Task instructions
Your answer is a number only: how many lines in the data below contain "Collapse"?

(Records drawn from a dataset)
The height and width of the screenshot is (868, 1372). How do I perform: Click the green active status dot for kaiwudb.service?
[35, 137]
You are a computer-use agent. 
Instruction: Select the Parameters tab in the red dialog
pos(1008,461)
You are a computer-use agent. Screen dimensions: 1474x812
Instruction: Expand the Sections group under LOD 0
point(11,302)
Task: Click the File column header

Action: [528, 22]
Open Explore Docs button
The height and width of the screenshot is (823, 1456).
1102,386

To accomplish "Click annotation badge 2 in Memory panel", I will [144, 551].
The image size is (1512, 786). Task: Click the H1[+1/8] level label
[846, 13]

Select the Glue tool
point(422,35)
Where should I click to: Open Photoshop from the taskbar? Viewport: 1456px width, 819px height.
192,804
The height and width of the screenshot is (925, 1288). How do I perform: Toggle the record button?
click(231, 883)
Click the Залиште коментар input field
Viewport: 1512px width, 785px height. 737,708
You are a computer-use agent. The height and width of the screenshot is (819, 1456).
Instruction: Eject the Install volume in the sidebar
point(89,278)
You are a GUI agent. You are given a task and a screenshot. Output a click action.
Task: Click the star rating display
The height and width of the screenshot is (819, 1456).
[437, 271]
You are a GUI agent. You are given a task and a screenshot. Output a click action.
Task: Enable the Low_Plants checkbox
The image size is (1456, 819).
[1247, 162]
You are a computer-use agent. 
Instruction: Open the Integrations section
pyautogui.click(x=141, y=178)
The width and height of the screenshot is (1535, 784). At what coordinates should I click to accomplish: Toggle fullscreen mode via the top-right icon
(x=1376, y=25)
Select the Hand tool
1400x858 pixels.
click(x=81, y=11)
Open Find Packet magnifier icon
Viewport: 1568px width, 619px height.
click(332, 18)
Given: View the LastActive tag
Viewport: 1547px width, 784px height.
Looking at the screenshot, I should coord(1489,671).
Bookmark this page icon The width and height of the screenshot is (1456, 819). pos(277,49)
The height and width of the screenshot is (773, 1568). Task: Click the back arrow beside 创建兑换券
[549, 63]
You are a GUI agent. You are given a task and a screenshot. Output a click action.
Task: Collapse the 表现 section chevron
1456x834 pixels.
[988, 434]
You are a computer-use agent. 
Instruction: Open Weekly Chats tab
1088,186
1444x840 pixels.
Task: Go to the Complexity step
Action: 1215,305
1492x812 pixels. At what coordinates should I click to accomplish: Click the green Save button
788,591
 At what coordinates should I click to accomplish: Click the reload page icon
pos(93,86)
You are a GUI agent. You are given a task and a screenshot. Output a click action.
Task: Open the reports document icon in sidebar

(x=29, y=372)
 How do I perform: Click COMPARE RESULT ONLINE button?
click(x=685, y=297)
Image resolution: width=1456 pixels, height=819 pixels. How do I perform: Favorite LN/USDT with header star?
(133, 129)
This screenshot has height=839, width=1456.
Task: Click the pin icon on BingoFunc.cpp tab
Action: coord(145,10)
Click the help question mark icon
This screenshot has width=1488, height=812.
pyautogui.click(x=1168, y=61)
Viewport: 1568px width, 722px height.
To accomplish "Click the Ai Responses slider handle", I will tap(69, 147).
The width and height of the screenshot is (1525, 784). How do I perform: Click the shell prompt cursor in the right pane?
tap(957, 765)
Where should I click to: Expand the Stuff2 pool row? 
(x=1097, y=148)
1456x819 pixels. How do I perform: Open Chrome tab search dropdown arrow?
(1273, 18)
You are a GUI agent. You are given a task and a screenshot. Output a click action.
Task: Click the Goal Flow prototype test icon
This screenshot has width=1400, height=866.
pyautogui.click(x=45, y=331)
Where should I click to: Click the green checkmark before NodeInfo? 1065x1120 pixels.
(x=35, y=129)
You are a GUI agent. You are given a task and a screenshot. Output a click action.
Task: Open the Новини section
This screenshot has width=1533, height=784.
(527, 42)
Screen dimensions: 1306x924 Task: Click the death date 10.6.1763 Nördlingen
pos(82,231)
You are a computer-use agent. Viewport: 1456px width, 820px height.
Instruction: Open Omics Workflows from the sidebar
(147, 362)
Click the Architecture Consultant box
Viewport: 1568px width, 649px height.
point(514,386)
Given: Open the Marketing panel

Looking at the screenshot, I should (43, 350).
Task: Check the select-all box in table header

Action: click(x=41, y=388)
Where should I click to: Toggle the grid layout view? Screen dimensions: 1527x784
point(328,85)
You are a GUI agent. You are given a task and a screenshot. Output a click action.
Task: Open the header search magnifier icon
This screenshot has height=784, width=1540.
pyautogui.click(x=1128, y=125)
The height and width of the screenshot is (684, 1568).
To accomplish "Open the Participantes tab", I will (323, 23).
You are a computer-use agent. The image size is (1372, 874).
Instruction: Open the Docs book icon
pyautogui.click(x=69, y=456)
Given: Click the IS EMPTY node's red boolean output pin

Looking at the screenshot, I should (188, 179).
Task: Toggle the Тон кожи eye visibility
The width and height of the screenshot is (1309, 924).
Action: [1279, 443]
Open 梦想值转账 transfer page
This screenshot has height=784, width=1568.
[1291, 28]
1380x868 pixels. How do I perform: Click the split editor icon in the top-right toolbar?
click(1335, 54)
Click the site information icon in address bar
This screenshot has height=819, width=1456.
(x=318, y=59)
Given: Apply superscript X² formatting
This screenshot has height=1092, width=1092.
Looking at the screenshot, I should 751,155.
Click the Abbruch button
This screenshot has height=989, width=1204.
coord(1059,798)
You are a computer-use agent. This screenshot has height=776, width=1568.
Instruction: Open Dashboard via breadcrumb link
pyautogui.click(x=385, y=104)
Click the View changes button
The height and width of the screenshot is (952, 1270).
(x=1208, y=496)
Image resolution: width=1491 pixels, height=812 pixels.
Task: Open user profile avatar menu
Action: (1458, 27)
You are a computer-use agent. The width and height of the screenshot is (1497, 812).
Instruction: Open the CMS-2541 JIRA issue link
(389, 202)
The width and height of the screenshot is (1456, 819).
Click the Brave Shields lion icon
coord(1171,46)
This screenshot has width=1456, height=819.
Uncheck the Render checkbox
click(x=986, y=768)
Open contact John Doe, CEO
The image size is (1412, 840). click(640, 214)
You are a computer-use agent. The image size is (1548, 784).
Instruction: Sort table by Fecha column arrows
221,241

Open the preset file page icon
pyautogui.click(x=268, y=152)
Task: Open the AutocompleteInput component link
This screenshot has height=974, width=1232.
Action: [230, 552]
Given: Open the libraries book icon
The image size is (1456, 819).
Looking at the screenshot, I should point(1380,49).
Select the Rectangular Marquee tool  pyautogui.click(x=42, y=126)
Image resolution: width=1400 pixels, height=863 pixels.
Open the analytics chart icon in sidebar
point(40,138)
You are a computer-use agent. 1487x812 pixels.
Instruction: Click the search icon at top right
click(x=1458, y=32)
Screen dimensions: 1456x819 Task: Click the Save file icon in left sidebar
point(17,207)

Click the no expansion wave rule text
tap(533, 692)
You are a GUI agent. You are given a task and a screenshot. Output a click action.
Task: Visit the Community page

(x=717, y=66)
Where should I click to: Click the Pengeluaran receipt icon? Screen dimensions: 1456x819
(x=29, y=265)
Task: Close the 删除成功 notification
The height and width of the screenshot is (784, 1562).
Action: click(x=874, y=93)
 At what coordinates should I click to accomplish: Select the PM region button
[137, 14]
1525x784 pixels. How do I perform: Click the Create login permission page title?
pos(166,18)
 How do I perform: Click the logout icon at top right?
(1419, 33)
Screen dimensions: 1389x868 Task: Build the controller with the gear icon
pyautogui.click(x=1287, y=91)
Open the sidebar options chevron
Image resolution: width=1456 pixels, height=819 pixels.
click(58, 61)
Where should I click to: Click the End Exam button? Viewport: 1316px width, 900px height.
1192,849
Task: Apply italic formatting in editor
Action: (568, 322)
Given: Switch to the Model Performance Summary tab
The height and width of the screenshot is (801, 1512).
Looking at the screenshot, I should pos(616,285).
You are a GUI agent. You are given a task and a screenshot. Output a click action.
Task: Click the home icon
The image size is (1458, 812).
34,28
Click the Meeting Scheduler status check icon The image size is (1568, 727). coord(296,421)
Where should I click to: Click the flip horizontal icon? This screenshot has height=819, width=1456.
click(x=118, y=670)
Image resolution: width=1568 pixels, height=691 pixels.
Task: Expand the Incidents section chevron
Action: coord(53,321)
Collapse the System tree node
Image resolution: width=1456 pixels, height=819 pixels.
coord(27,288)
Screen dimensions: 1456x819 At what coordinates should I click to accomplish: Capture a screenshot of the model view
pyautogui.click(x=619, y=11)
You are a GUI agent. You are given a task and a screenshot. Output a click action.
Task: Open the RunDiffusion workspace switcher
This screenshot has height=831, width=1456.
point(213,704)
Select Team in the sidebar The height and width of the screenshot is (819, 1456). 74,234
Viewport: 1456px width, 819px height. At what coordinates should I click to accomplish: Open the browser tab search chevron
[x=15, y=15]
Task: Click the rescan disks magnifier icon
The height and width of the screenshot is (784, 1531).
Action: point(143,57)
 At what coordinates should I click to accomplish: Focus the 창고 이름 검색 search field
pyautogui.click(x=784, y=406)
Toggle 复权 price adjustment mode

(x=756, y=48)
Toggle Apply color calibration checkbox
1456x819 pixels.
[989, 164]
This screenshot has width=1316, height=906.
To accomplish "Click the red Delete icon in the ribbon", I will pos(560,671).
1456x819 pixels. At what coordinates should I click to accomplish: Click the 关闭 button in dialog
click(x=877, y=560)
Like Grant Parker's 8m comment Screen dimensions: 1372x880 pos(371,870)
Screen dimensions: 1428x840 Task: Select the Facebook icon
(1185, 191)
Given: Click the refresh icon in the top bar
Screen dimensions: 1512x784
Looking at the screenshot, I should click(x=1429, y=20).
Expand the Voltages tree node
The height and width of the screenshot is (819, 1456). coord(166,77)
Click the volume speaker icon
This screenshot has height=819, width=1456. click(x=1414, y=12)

Answer space
2